The basic concept of carbon storing is simple i.e. catch carbon dioxide from factories and other industrial facilities before it goes into the atmosphere and then either store it indefinitely underground or inject it into oil reservoirs to help pump out more oil.
But while many experts have touted the process as an essential factor in the mitigation of climate change, others have argued that it’s too risky.

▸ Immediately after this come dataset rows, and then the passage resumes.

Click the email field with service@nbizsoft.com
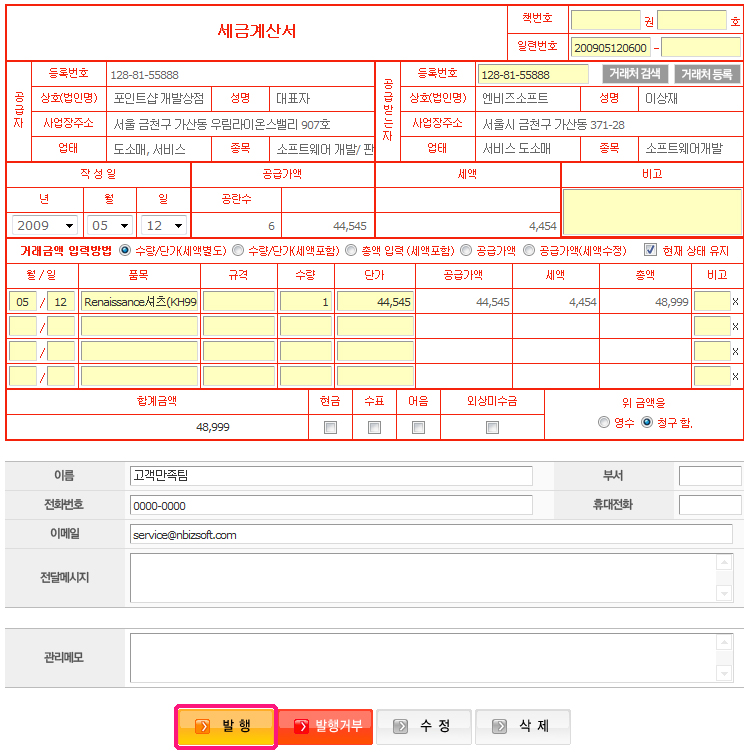 pyautogui.click(x=430, y=534)
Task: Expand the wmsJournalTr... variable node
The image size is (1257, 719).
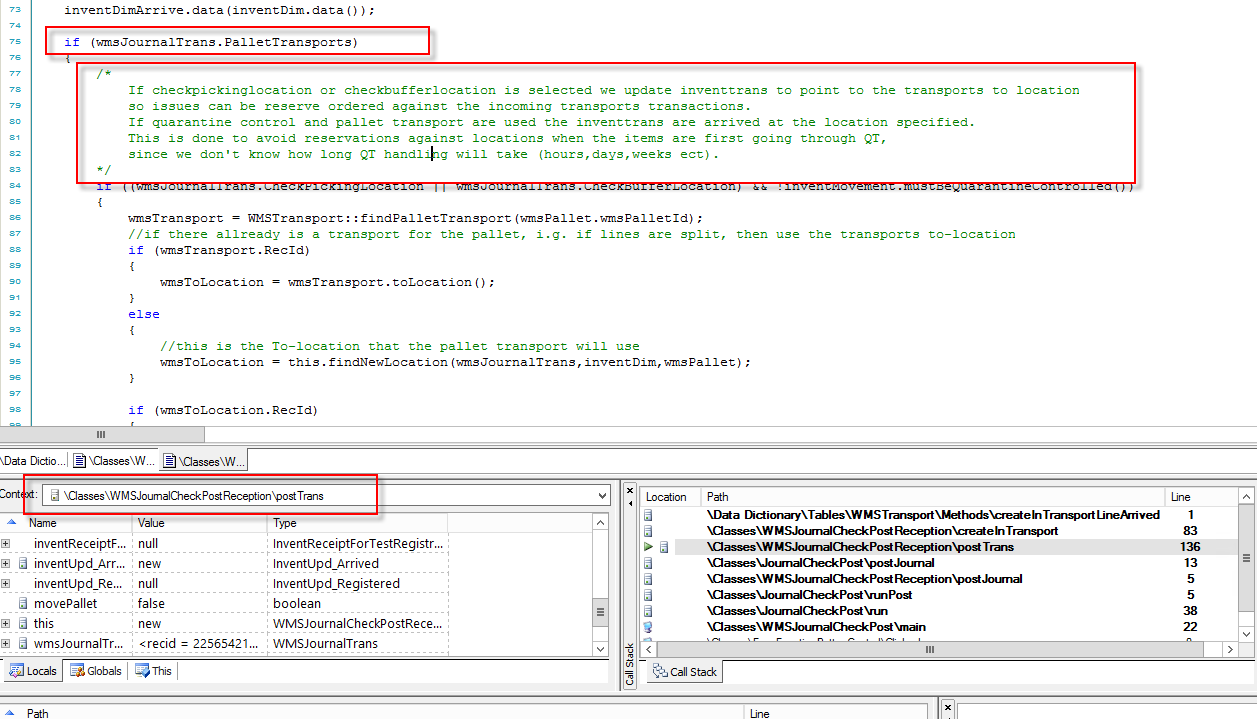Action: [7, 644]
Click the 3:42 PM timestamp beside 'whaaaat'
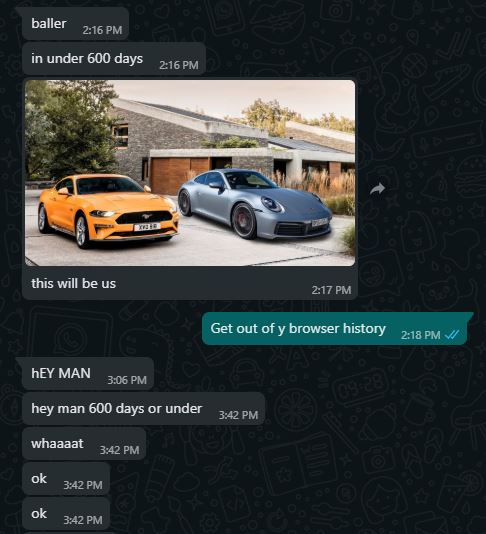The image size is (486, 534). pos(119,450)
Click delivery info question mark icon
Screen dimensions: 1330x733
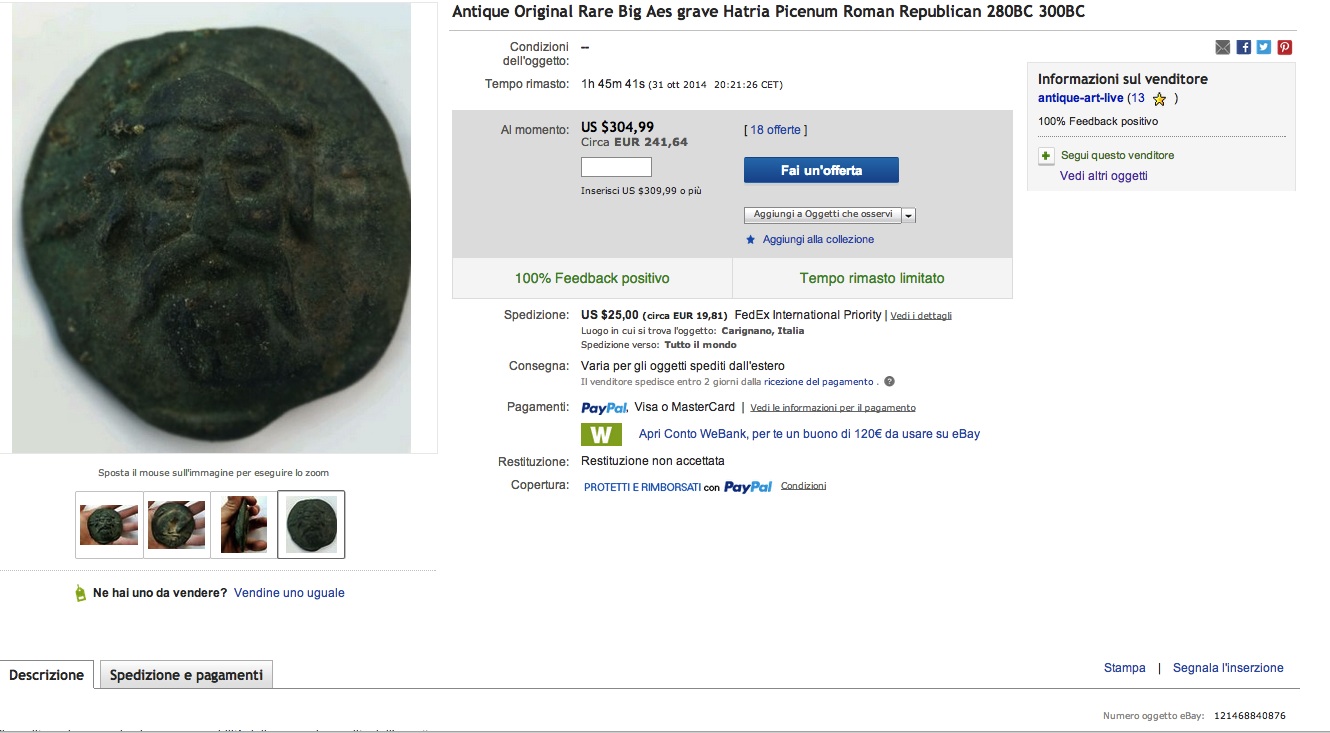click(889, 381)
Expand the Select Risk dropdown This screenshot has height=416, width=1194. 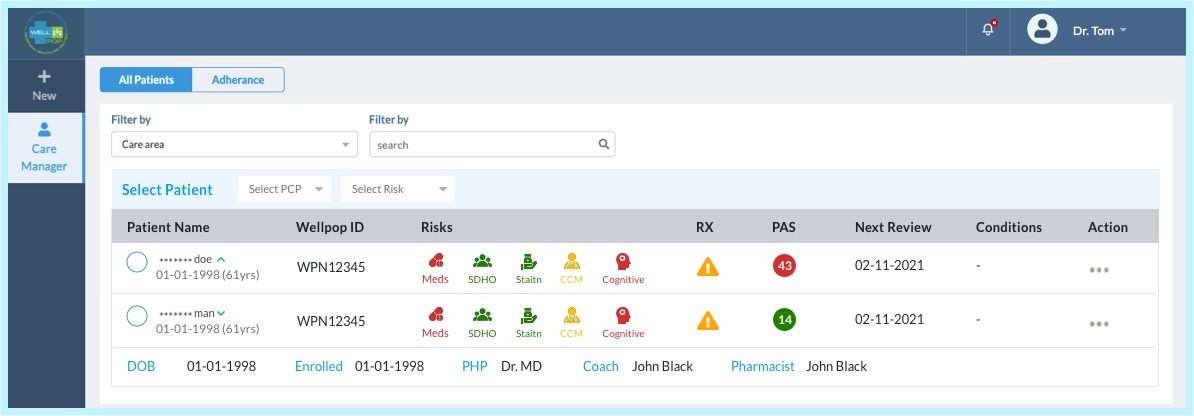pyautogui.click(x=397, y=189)
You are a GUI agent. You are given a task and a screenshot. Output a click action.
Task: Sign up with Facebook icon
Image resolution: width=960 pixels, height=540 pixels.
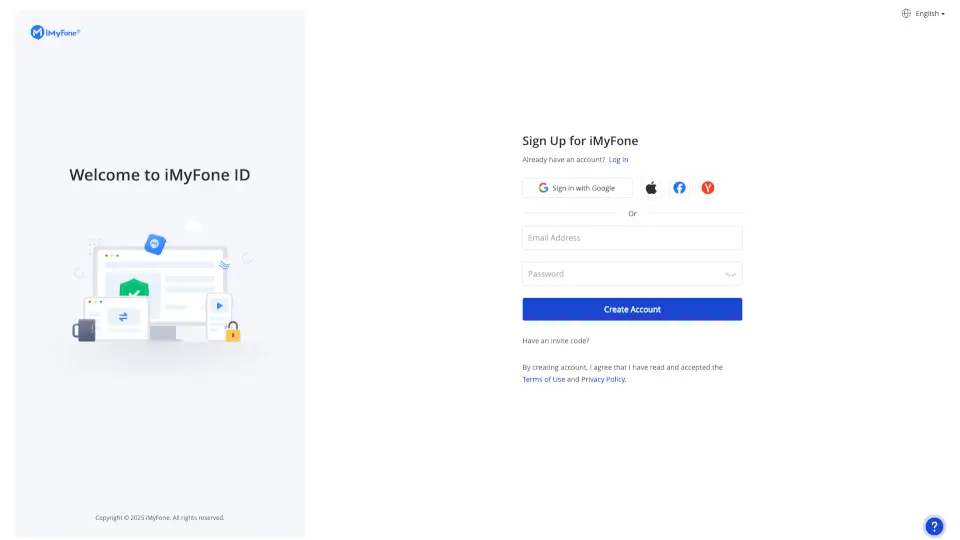pyautogui.click(x=679, y=188)
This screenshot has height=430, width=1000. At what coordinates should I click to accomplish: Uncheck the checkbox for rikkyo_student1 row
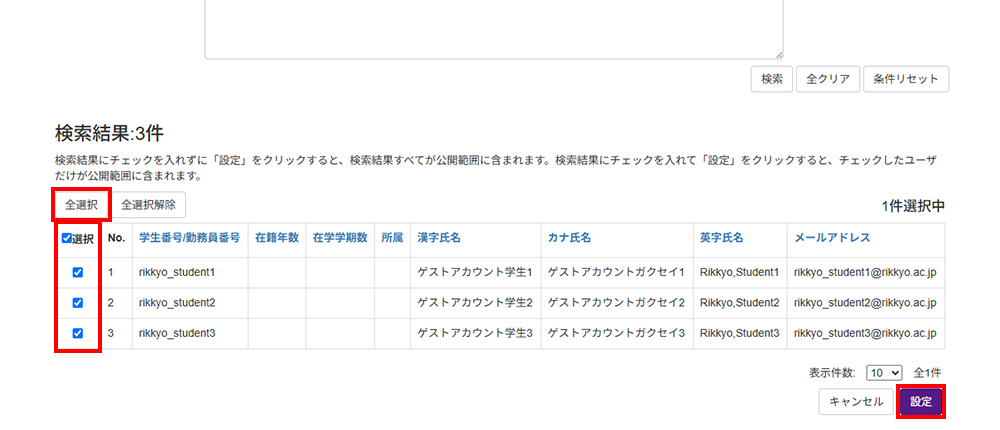78,272
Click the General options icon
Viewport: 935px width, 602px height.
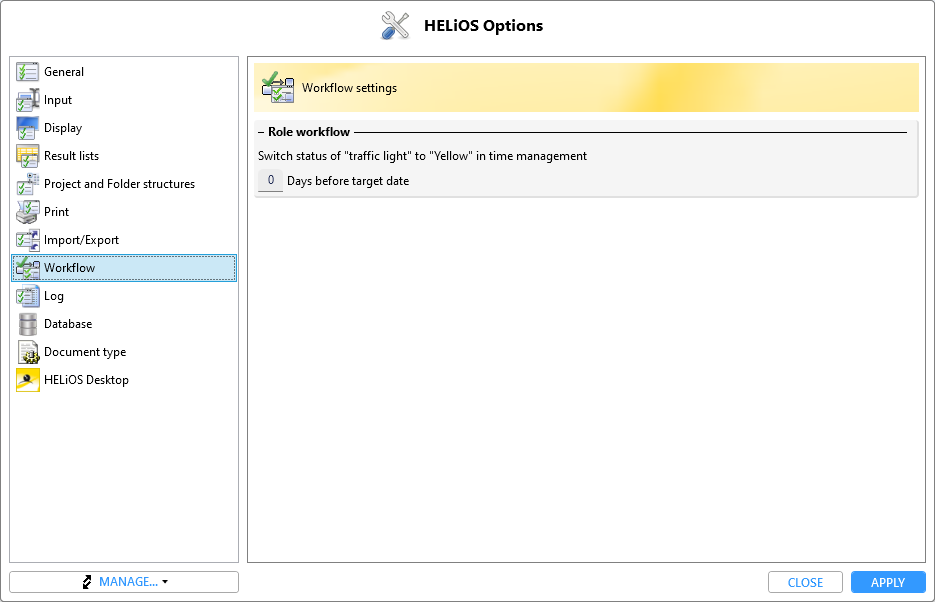pyautogui.click(x=27, y=72)
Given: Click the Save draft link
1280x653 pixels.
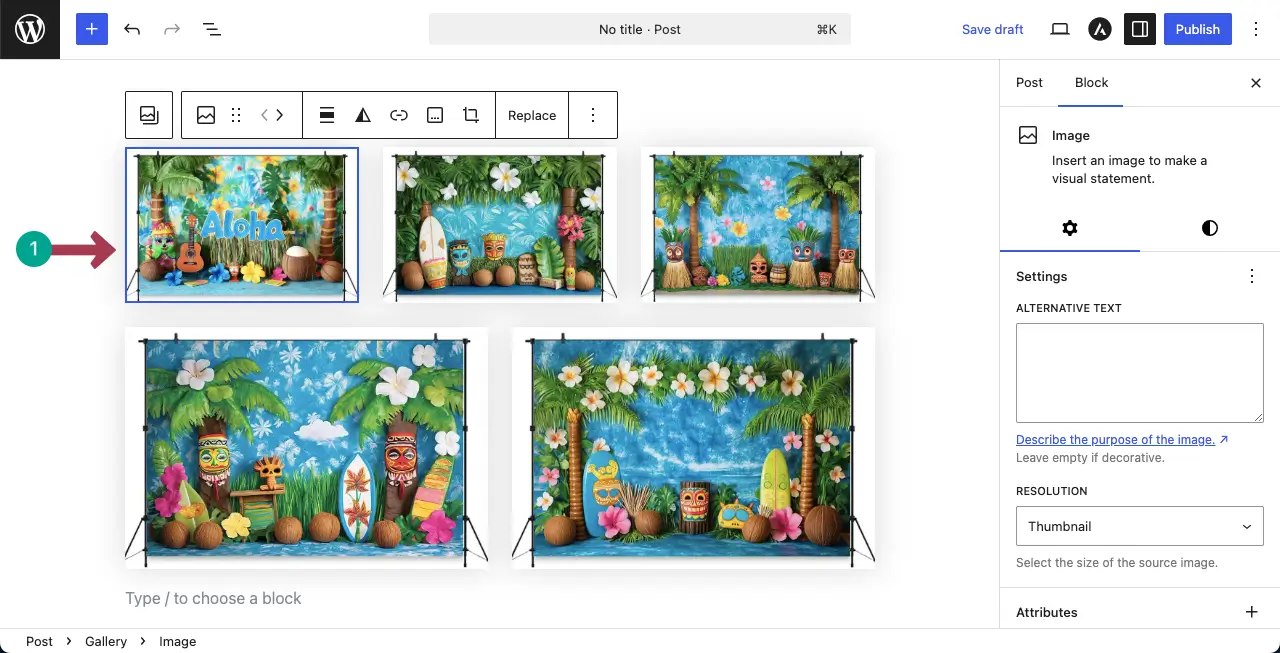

A new study published in the journal Nature Communications has addressed a concern associated with carbon storage i.e. safety. In the past, critics have suggested that carbon dioxide stored underground may be able to corrode the rock layers above it and eventually escape, a possibility that’s been supported by some modeling and laboratory studies. This would be bad for the climate, of course, but some environmental and public health advocates have also worried that escaped carbon dioxide in large volumes could damage the water or air quality of nearby communities. But the new study suggests that such concerns may be overblown. The researchers examined a natural carbon dioxide reservoir near Green River, Utah, and found that the carbon dioxide has been trapped underground there for about 100,000 years without dangerously corroding the rocks that are trapping it in place. (For perspective, climate experts have suggested that carbon dioxide must be kept stored underground for at least 10,000 years to keep it from adding to the current global warming.
These observations suggest that storing carbon underground may (at least at some sites) be much safer than previous model and laboratory experiments have suggested.